Task description ▸ Pictures aside, copy every record word for word.

Collected data ▸
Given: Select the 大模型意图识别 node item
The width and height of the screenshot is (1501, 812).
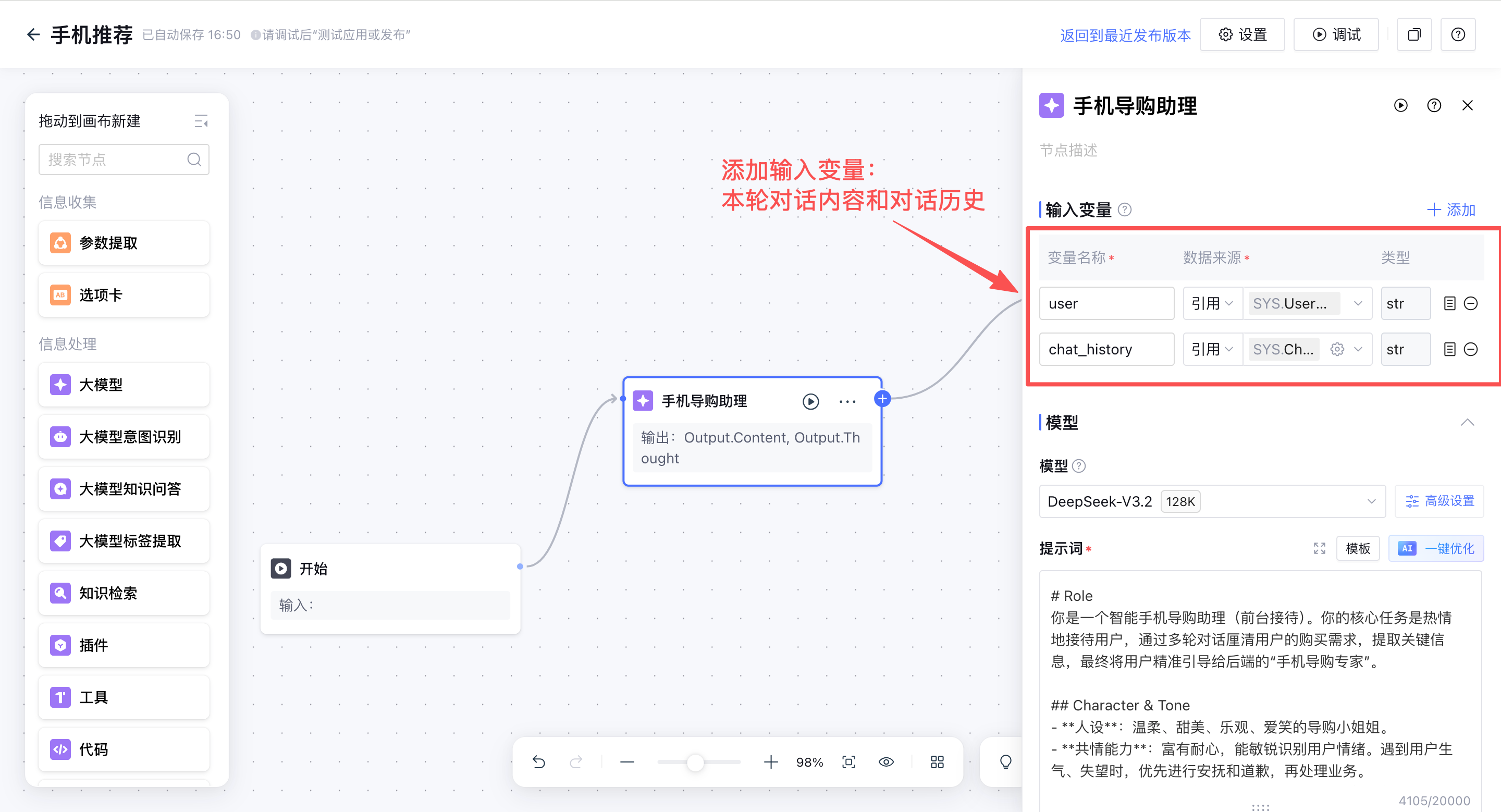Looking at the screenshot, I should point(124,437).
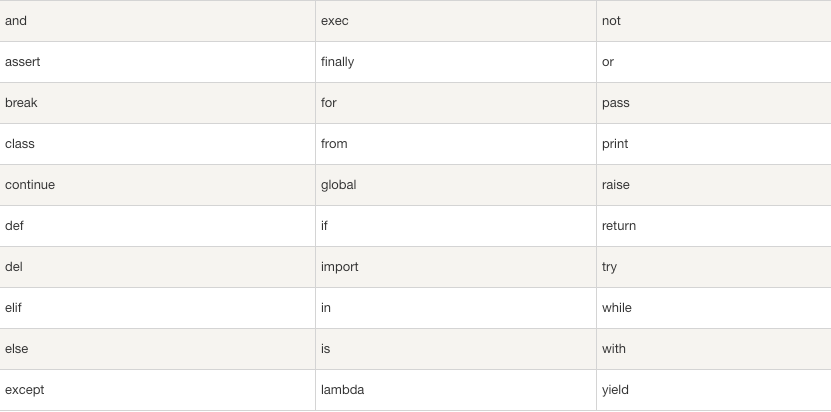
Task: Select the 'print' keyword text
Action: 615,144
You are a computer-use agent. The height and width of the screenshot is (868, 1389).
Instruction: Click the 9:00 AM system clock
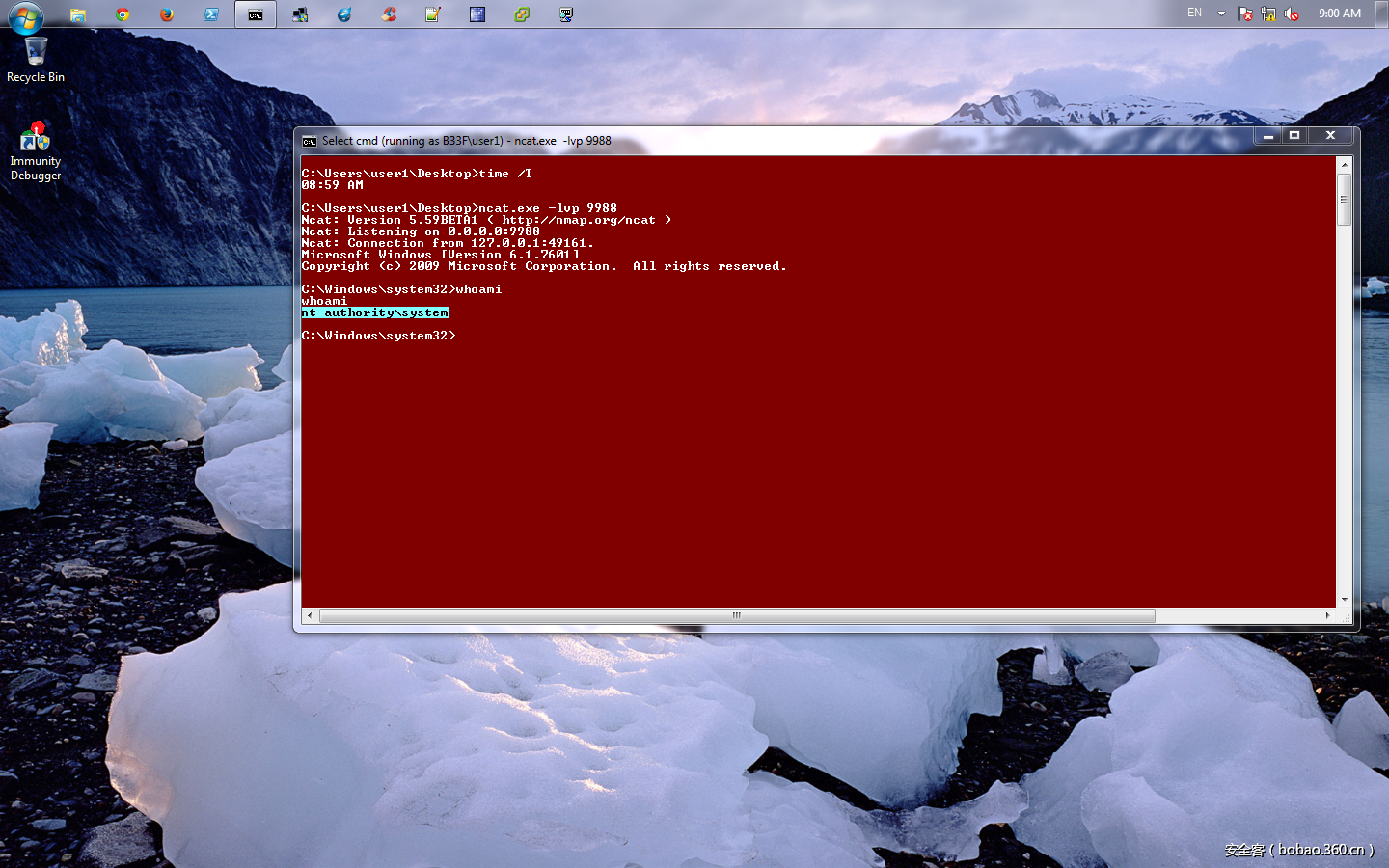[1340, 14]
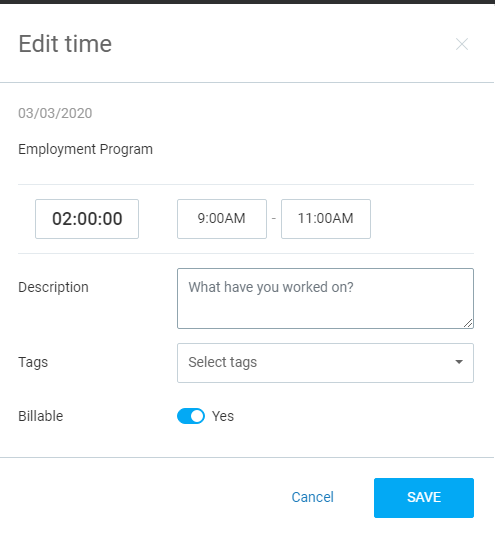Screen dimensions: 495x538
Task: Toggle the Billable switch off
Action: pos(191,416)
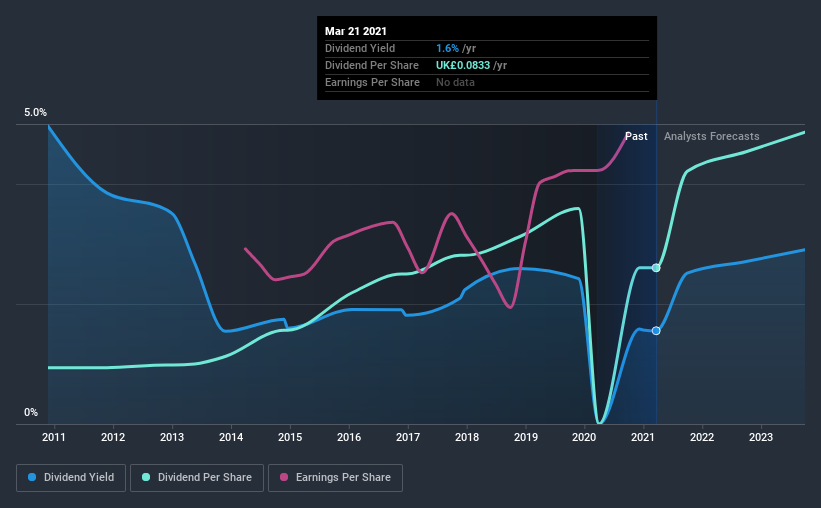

Problem solution ▸
Given: Select the 大模型意图识别 node item
The width and height of the screenshot is (1501, 812).
Looking at the screenshot, I should point(124,437).
Task: Select the 'print' keyword text
Action: 615,144
You are a computer-use agent. The height and width of the screenshot is (868, 1389).
Instruction: Click the 9:00 AM system clock
[1340, 14]
Screen dimensions: 495x538
Task: Toggle the Billable switch off
Action: pos(191,416)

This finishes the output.